La fiamma è calda perché in essa avvengono reazioni chimiche che sviluppano calore (reazioni esotermiche della combustione). Nella fiamma il combustibile viene man mano consumato combinandosi con il comburente (l'ossigeno dell'atmosfera) in una serie di reazioni, fino alla formazione completa dei prodotti della combustione. Le reazioni della combustione avvengono in una zona ristretta della fiamma, spessa diversi millesimi di millimetro (il fronte della fiamma). La temperatura della fiamma dipende dalla concentrazione locale dei reagenti (combustibile e comburente) e dal modo e dal rapporto in cui i reagenti vengono mescolati prima di arrivare alla fiamma. Il calore, che viene sviluppato, dipende dalla velocità con la quale le reazioni di combustione hanno luogo. La temperatura della fiamma, inoltre, dipende dall'equilibrio fra il calore svolto dalle reazioni e il calore disperso dal fronte della fiamma nell'ambiente circostante. La temperatura della fiamma raggiunge spesso diverse migliaia di gradi.

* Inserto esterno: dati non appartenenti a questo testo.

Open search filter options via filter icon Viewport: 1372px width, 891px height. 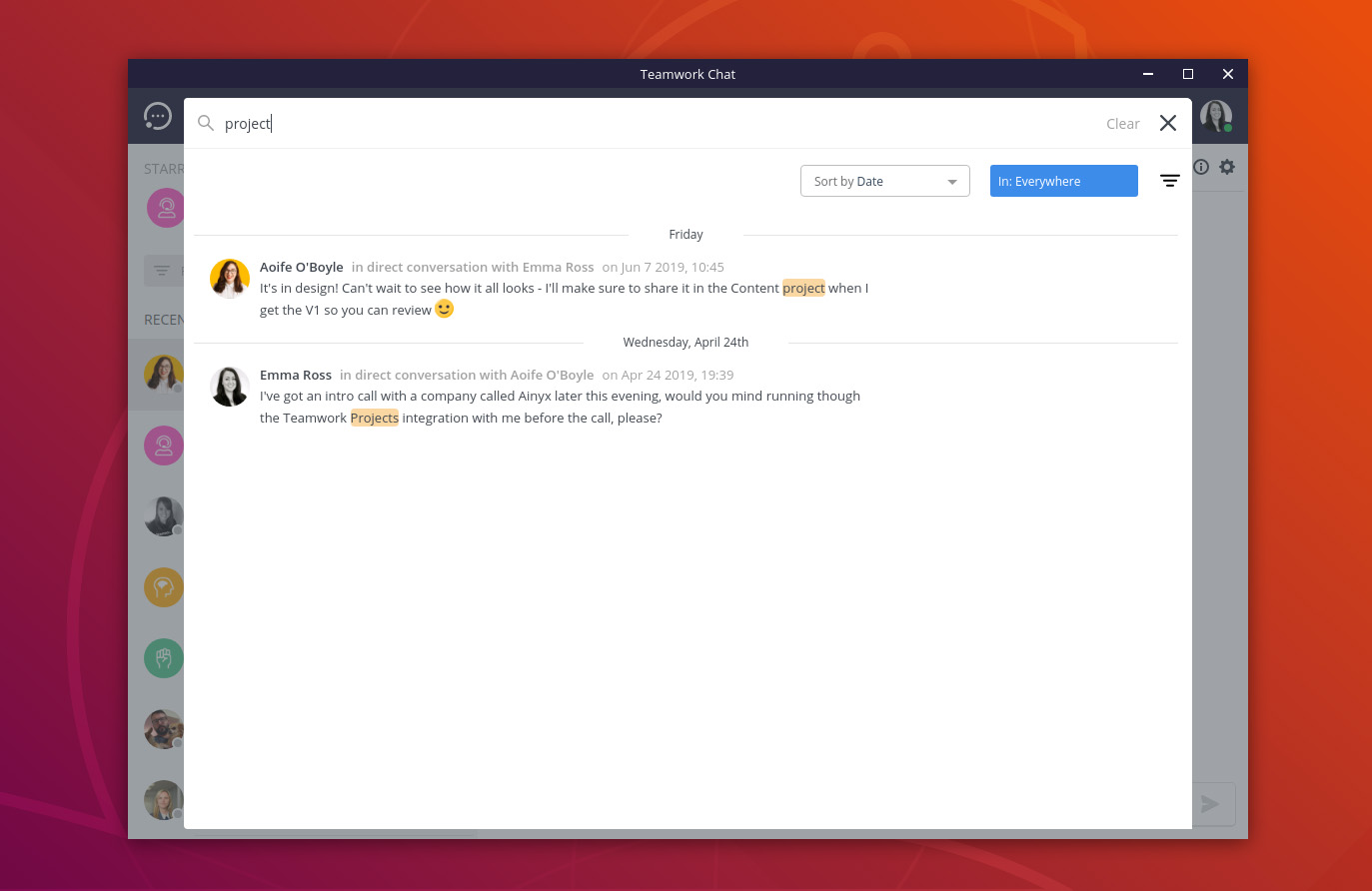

Diluendo la miscela combustibile-comburente con una sostanza inerte (come l'azoto dell'aria) si rallentano le reazioni di combustione, si diminuisce la temperatura del fronte di fiamma. Se l'aria (e quindi l'azoto, inerte) è in eccesso, si può arrivare a spegnere la fiamma.
Per bruciare completamente, il rapporto fra la quantità di combustibile e la quantità di ossigeno presente nella zona di reazione deve essere ottimale. Anche nel caso della combustione del metano con aria, quindi, l'aria deve essere in quantità sufficiente per bruciare il combustibile il più completamente e con la massima velocità possibile. Le condizioni devono essere tali da ottenere una fiamma ferma all'uscita dell'ugello dal quale esce la miscela metano-aria. Un difetto di aria rispetto al rapporto ottimale altera il fronte della fiamma diminuendone la temperatura. Un eccesso può spegnere la fiamma.